**BRIEF**
Across all lines of the entries, tally those with the word "Close" in them. The reply is the tally, by itself.
DATA EXTRACTS section start
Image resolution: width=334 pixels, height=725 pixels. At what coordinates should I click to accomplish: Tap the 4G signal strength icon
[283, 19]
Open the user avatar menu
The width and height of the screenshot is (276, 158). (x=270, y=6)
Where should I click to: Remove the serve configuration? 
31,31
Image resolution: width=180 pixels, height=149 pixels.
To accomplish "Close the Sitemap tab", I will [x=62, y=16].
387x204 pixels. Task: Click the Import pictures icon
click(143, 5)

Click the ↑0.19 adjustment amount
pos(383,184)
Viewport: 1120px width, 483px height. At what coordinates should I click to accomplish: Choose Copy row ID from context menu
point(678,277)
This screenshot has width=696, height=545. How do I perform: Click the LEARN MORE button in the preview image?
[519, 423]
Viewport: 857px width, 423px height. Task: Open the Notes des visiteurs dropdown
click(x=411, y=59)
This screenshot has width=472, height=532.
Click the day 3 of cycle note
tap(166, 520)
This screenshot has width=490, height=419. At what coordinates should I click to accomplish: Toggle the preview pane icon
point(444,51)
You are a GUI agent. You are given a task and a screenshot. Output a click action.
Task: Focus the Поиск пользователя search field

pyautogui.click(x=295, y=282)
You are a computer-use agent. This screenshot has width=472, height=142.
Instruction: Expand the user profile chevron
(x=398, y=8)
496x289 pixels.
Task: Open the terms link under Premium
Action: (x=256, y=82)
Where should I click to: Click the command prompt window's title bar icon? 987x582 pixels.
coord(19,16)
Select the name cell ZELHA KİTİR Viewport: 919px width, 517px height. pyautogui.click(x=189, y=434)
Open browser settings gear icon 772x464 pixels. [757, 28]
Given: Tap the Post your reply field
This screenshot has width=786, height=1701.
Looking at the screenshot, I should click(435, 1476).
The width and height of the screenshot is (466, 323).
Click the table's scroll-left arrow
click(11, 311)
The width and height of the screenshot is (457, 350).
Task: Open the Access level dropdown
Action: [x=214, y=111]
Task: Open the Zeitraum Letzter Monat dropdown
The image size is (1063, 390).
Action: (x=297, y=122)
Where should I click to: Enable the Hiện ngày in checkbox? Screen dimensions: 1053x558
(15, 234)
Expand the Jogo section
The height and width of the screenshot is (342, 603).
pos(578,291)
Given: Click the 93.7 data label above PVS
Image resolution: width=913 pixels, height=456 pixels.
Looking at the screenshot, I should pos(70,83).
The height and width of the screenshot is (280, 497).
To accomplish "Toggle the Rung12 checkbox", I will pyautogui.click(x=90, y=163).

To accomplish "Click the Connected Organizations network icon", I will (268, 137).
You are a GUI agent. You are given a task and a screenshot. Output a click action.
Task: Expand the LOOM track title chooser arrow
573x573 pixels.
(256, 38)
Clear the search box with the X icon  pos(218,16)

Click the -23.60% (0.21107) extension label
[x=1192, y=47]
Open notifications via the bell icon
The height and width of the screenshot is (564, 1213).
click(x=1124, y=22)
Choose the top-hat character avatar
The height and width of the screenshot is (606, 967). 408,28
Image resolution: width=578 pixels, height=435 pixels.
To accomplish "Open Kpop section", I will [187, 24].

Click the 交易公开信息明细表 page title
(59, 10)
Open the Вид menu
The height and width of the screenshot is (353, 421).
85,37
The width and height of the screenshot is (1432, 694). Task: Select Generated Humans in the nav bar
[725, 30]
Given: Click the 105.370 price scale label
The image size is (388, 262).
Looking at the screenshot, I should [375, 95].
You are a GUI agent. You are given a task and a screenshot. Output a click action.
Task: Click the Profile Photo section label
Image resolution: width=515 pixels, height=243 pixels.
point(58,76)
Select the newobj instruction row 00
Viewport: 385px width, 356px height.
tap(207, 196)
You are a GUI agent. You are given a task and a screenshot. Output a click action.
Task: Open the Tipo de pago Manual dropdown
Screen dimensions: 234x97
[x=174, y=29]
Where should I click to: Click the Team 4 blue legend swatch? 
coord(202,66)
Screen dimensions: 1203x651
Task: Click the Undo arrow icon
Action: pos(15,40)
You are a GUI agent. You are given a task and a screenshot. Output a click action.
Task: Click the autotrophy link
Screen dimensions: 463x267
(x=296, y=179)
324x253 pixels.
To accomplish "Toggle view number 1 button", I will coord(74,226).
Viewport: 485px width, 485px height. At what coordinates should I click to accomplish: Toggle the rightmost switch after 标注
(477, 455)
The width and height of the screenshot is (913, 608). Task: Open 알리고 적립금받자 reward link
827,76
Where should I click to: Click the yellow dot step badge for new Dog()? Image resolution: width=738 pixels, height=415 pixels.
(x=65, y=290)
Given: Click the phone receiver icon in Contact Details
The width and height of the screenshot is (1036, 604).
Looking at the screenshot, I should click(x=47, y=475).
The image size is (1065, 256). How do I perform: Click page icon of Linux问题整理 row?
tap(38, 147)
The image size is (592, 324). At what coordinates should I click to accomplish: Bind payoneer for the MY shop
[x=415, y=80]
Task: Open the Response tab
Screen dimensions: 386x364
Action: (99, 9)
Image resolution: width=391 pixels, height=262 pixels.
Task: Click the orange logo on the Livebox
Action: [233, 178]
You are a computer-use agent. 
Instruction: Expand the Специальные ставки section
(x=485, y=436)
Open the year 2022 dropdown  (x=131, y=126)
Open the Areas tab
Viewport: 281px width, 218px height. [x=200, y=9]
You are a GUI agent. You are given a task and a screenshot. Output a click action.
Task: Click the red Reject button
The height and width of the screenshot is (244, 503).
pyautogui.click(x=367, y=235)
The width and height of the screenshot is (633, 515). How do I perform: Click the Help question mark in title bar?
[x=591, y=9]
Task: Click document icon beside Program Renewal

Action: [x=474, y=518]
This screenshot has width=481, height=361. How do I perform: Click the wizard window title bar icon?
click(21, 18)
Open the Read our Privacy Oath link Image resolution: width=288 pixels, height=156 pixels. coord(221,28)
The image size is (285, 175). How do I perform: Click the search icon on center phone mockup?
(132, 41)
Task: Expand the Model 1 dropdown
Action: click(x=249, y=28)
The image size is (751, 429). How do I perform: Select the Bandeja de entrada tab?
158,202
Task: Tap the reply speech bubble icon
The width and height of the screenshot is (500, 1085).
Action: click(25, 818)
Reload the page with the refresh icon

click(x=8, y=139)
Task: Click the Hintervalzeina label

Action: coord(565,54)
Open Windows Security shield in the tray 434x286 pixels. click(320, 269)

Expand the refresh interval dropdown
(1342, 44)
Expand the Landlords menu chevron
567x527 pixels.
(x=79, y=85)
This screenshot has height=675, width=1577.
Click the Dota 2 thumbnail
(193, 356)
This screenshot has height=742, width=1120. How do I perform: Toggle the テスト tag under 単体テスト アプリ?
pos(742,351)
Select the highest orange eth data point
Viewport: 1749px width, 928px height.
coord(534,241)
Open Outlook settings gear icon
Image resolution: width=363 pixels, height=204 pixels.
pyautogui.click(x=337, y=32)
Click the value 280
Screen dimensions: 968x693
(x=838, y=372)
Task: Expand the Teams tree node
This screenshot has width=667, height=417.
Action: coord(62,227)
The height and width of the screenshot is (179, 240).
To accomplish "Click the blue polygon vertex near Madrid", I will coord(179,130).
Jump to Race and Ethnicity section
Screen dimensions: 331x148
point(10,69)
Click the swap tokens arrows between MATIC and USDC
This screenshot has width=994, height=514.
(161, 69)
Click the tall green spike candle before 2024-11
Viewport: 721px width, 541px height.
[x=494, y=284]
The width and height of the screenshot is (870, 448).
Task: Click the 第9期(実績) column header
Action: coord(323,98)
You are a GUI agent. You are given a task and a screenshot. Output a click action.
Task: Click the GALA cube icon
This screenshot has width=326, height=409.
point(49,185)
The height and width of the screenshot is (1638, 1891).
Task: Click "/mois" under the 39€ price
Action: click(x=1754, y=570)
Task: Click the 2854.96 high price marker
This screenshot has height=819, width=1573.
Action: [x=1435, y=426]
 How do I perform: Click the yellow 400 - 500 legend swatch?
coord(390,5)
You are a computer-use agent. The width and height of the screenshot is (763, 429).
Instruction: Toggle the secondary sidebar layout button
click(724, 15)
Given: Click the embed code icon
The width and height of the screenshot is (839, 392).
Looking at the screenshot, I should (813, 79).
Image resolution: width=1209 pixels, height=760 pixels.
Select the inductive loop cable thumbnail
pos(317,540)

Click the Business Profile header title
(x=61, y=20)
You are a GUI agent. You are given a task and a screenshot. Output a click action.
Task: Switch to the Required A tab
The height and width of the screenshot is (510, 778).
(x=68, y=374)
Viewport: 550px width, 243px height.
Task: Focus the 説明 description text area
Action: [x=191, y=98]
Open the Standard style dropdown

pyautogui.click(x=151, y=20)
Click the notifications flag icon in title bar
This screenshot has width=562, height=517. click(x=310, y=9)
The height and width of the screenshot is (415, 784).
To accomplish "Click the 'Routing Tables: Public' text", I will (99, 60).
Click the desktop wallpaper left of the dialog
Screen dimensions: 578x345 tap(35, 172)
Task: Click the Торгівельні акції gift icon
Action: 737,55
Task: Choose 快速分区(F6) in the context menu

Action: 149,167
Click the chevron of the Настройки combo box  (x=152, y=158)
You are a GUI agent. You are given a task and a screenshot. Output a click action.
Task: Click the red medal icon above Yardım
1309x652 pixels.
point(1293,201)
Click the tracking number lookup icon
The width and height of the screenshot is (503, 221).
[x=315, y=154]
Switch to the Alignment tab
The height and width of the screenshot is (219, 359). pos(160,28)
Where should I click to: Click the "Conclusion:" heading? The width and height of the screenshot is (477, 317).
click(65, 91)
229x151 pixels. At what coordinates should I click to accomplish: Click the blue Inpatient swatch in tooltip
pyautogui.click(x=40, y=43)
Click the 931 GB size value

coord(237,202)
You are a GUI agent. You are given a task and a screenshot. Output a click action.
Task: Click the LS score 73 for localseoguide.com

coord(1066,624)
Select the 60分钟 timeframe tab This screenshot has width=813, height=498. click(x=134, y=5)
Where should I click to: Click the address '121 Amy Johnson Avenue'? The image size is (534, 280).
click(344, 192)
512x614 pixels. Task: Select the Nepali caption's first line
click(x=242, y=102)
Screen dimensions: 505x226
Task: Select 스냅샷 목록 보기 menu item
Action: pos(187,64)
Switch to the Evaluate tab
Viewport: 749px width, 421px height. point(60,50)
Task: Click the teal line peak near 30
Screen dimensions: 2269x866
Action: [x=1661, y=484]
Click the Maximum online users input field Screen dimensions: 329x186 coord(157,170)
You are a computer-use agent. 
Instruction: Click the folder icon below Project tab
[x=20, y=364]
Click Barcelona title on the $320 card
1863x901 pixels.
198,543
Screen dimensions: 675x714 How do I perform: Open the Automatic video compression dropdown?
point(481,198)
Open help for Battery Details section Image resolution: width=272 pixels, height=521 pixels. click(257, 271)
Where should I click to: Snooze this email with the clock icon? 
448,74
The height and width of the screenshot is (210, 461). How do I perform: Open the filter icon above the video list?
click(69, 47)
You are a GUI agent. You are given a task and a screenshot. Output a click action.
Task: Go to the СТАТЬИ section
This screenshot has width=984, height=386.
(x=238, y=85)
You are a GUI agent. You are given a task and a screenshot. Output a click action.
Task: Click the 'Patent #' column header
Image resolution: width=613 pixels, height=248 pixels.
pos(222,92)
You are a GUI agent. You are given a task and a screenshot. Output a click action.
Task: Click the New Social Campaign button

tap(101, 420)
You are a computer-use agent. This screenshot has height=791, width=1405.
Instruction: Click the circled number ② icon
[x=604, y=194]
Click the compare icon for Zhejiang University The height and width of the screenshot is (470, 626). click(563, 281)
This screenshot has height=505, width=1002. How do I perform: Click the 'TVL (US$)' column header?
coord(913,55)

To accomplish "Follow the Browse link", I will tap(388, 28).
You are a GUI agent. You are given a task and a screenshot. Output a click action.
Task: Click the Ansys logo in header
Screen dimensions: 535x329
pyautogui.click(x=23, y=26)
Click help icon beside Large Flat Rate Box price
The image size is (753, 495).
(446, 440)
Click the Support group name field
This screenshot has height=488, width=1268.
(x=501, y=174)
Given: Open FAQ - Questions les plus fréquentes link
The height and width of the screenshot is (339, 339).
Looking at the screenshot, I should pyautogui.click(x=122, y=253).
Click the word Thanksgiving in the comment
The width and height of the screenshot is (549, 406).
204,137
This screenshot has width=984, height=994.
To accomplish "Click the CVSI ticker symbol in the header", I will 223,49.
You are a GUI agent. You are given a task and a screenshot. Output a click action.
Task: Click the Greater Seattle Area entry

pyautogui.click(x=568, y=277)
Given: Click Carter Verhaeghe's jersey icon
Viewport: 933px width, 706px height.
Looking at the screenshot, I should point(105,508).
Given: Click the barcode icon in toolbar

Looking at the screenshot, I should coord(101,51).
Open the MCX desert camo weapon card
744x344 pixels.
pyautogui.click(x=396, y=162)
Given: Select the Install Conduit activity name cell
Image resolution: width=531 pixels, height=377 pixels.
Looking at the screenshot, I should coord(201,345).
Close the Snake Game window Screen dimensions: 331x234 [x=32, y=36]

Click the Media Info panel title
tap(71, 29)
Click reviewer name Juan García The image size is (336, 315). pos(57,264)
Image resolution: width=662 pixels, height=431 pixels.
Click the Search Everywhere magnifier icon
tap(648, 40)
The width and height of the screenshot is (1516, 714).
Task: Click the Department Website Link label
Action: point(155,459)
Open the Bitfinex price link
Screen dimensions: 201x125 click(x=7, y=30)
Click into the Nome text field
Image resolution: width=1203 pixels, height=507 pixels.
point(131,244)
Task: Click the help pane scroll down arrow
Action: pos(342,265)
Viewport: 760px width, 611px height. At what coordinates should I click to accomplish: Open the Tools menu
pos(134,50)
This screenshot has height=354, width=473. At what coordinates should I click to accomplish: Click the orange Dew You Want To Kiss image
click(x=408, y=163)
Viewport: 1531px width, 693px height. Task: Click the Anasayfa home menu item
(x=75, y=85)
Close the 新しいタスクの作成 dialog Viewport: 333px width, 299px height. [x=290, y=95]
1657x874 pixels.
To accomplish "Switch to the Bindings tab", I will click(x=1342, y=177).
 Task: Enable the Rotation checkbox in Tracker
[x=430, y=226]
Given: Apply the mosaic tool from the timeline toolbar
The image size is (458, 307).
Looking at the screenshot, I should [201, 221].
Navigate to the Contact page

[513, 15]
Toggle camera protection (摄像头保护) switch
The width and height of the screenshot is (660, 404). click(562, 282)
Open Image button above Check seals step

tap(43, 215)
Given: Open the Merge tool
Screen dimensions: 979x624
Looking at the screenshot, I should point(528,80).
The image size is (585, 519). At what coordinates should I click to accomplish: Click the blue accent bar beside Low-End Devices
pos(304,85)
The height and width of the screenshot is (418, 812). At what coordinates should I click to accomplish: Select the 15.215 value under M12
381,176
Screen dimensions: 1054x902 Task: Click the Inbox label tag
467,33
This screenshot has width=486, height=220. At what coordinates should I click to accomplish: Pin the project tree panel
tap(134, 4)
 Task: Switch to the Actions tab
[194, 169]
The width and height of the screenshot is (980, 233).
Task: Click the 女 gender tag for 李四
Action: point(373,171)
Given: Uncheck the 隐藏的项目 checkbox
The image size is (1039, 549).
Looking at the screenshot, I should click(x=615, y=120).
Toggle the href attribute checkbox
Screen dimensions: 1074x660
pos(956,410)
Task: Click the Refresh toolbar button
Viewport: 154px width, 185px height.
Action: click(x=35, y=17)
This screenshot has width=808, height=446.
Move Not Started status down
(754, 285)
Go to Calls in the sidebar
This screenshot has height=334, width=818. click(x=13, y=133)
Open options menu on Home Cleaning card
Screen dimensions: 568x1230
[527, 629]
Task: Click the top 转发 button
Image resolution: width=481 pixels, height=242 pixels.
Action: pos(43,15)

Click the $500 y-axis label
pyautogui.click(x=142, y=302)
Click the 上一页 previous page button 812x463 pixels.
DATA EXTRACTS section end
**RESULT FOR THIS EXERCISE**
3